◆ 提示文 ◆

○ ○ ○ ○ ○ ○ ○

「可能性を信じる」ということ
精神保健福祉士(ソーシャルワーカー)の仕事の話。
わたしが大切にしていることを綴りました☺️
精神科病院に勤務していた時、たくさんの方に関わらせてもらったが、その中でも忘れられない患者さんがいる。
10代で統合失調症を発症し、重度の幻覚妄想状態で入院治療を余儀なくされていた。
私が出会った時は20代半ばだったが、5年以上入院していたと思う。
これまで何人も担当が変わり、あらゆる手を尽くしても八方塞がりで、一生、退院はできないだろうと家族さえも諦めていた。
そんななか担当になった私は、本人、家族に挨拶すると、「またか(担当かわるの)はいはい。」といった反応。
これまで担当してきたドクター、看護師、心理士、作業療法士、ソーシャルワーカーの皆が、病状の重さに頭を悩ませていた。
いわゆる“困難ケース”として引き継いだ。
ひとまず私は、周りの意見や先入観を無視して、一から関係性を築こうと試みた。
本人は、起きてる間は常にといっていいくらい幻聴が聞こえていて、疎通が困難。幻聴や妄想にとらわれて、明らかに奇異な行動をすることもたびたび。
話しかけると、一瞬振り向くが、すぐに自分の世界へ戻っていく。かと思えば、私を見つけるなり執拗に「退院させて」と迫ってくることもあった。
退院できない理由を説明するも理解は困難。

○ ○ ○ ○ ○ ○ ○

◆ 読んで活かす ◆
**A.** 精神科病院の患者さんについての提示文から答えてください。
(i) 患者さんが統合失調症を発症したのは何歳代ですか?
(ii) 筆者が出会った時、患者さんは何歳くらいでしたか?
(iii) 担当になった筆者が挨拶した時、本人と家族はどんな反応をしましたか?
**B.** 精神保健福祉士の仕事を綴った提示文を、最後の文の後から書き継いでください。
この後に続く行は、ここでの演習には一切関係しません。

◆ 参考資料 ◆
○ ○ ○ ○ ○ ○ ○

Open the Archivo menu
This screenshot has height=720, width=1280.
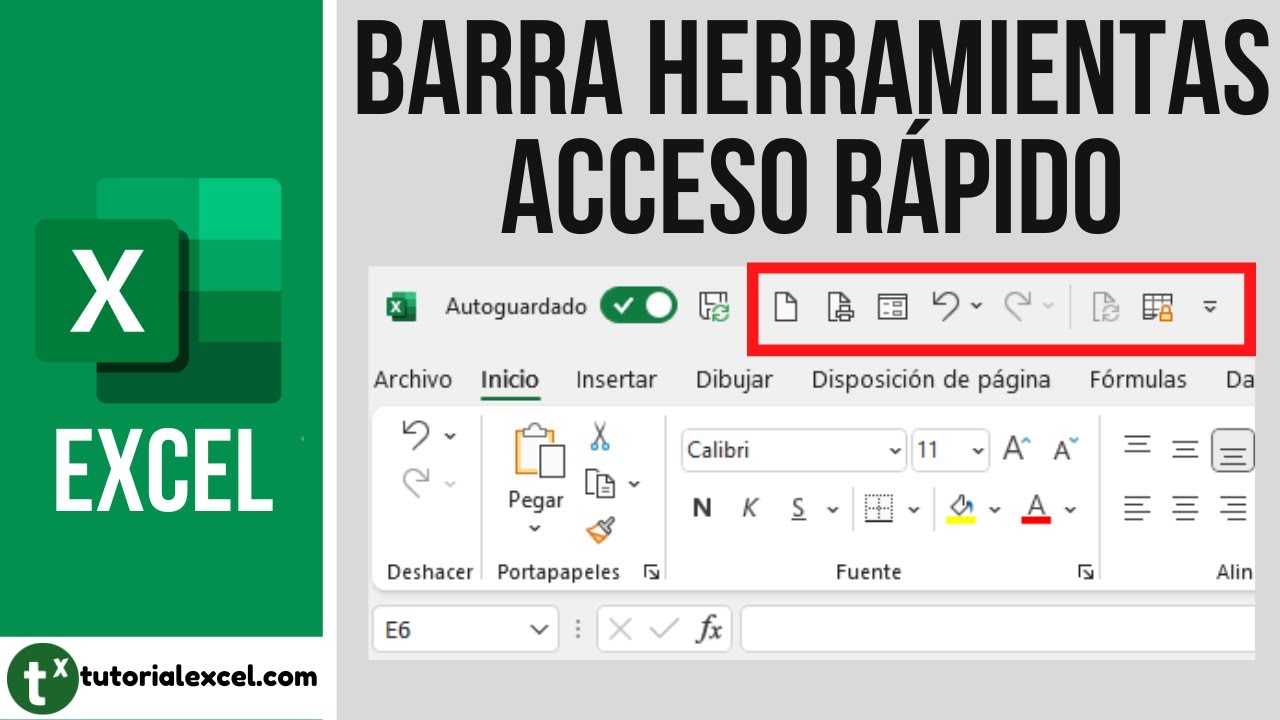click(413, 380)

○ ○ ○ ○ ○ ○ ○

◆ 演習の解答 ◆
**A.**
(i) 10代
(ii) 20代半ば
(iii) 「またか(担当かわるの)はいはい。」といった反応

**B.**
人との適度な距離感が掴めず、一方的な自己主張を続ける。
私は『もーう!いい加減にして(心の声)』と気が狂いそうになることも。
病棟に行く時はなるべく見つからないようにコソコソしてみたりしたが、そういう時ほど見つかって対応に難儀したのは言うまでもない。笑
そんな私だったが、家族面接を繰り返して、本人の生い立ちから発病までの経過を教えてもらった。
どんな環境で生活してきたのか、兄弟仲のエピソードを聞いたり、家族の思いや苦労話をたくさん聞かせてもらった。
本人とは、全く噛みわない会話の中で(何度も心折れそうになりながら)コミュニケーションを図り続けた。
何が好きで何が嫌いで、どんなことに興味があるのかを知り、少しでも彼女を理解したいと思った。
調子が良い時は、普通に会話ができて、「学校に通いたい」と言っていた。「“社会”の勉強をしたい」らしい。(それ以上は引き出せず)
中学生から病気の前兆があり、高校生で発病した彼女は、学校に通えなくなり幻覚妄想にとりつかれ、家族に暴力を振るうこともあった。
彼女の人生で一番輝いていた時代は”学校に通っていた”学生時代。その後、病気によって多くのものを失ったのだろう。彼女の中では、学生時代から時が止まってるようだった。
失われた時間の長さと切なさを感じずにはいられなかった。
精神科病院に長期入院の道しか本当に残されてないのか?私は試行錯誤。
彼女に合った社会復帰施設や入所施設はないだろうか?と。これまでも何度も何度も検討されてきただろうが、諦めずにふたたび。
家族は自宅に引き取りたい気持ちはあるものの、24時間いっときも目が離せないという不安と、妄想に左右された暴力への恐れ、このまま入院させておくのは可哀想と言う気持ちの間で揺れ動き、葛藤していた。
本人、家族とそれぞれに関わりを続けながら、院内でカンファレンス、面談を繰り返した。
さまざまなパターンを想定して、いろんな福祉施設や事業所に相談しては見学に行った。
重度の症状ゆえに断られることも多く、「やっぱり難しいのかな」と私たちも何度も諦めそうになった。
それでも本人に適した施設を探して、相談して、見学して、体験して、をひたすら繰り返した。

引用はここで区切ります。